La Maison Blanche approuve le plan choc de l’UE : 217 milliards $ d’avoirs russes gelés pour financer l’Ukraine

Un coup de poker financier qui fera date. L'administration américaine valide sans sourciller la manœuvre européenne de réquisition des réserves russes.
L'arme économique ultime ?
Bruxelles passe à l'offensive avec son projet controversé de recyclage des 217 milliards de dollars saisis - du jamais vu dans l'histoire des sanctions. Washington, visiblement séduit par l'audace du stratagème, apporte son soutien officiel.
Les puristes de la realpolitik s'étouffent : on privatise soudain la justice internationale quand ça arrange. Mais entre nous, après des années de quantitative easing sauvage, qui s'étonnera de voir les banques centrales jouer les Robin des Bois ?
L'Allemagne établit un lien entre les observations de drones en Belgique et la menace de Moscou
Le jour même où trump annonçait son soutien aux projets de l'UE, l'Allemagne pointait du doigt la Russie au sujet d'une série d'observations de drones qui auraient survolé des aéroports et des sites militaires en Belgique, ce qui pourrait être un avertissement du Kremlin.
Le message est clair : ne touchez pas à ces avoirs gelés. Moscou, bien sûr, a nié toute implication avec les drones, mais a néanmoins promis une « réponse sévère » si l’on s’en prend à ces avoirs.
Depuis que Poutine a envoyé des troupes en Ukraine, l'Occident a bloqué environ 300 milliards de dollars de richesses souveraines russes, détenues principalement par les banques centrales et les institutions étatiques.

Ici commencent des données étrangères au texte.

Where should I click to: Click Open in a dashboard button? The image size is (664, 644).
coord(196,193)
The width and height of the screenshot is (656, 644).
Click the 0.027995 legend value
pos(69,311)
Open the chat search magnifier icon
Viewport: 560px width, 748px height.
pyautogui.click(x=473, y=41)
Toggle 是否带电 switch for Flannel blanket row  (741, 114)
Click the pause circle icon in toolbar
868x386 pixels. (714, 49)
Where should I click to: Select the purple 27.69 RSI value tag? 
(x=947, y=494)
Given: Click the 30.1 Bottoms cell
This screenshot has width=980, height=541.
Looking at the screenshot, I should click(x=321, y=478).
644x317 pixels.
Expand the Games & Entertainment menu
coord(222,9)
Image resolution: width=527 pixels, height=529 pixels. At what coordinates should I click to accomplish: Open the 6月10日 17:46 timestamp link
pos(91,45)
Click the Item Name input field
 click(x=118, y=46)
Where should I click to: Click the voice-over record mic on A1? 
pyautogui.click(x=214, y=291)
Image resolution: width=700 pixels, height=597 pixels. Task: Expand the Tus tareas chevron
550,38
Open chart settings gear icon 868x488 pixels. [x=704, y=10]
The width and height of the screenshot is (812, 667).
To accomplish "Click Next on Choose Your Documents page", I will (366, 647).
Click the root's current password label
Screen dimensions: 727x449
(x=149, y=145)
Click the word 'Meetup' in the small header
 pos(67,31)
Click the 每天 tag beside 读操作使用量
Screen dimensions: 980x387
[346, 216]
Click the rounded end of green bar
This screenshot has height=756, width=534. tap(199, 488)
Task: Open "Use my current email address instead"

La dernière proposition de l'UE constituerait l'une des initiatives les plus importantes à ce jour pour débloquer ces fonds. Mais il ne s'agit pas d'un pillage pur et simple. Les fonds seraient utilisés avec précaution, afin d'éviter une saisie totale susceptible d'entraîner des poursuites judiciaires ou des représailles.
Le mois dernier encore, Cryptopolitan rapportait que l'administration Trump avait imposé des sanctions à Rosneft et Lukoil, les deux plus grands géants pétroliers de Russie.
Cela s'ajoute à un lourd arsenal de sanctions déjà imposées pour asphyxier l'économie moscovite. La Maison Blanche observe toujours l'évolution de la situation. Un responsable américain a toutefois ajouté : « Nous pourrions prendre d'autres mesures pour accroître la pression. »
Trump laisse entendre qu'il pourrait alléger les sanctions énergétiques imposées à la Hongrie lors de sa visite à Orbán.
Parallèlement, lors de sa rencontre avec le Premier ministre hongrois Viktor Orban à la Maison Blanche vendredi, Trump a abordé les questions d'énergie, de commerce et, bien sûr, de la guerre russo-ukrainienne.
Lors de cette réunion, Orban a demandé une dérogation aux sanctions américaines pour l'achat de pétrole et de gaz russes. La réponse de Trump ? Il est ouvert à cette possibilité. « Nous étudions la question, car il lui est très difficile de s'approvisionner en pétrole et en gaz ailleurs. Ils n'ont pas l'avantage d'avoir un accès à la mer », a déclaré Trump aux journalistes.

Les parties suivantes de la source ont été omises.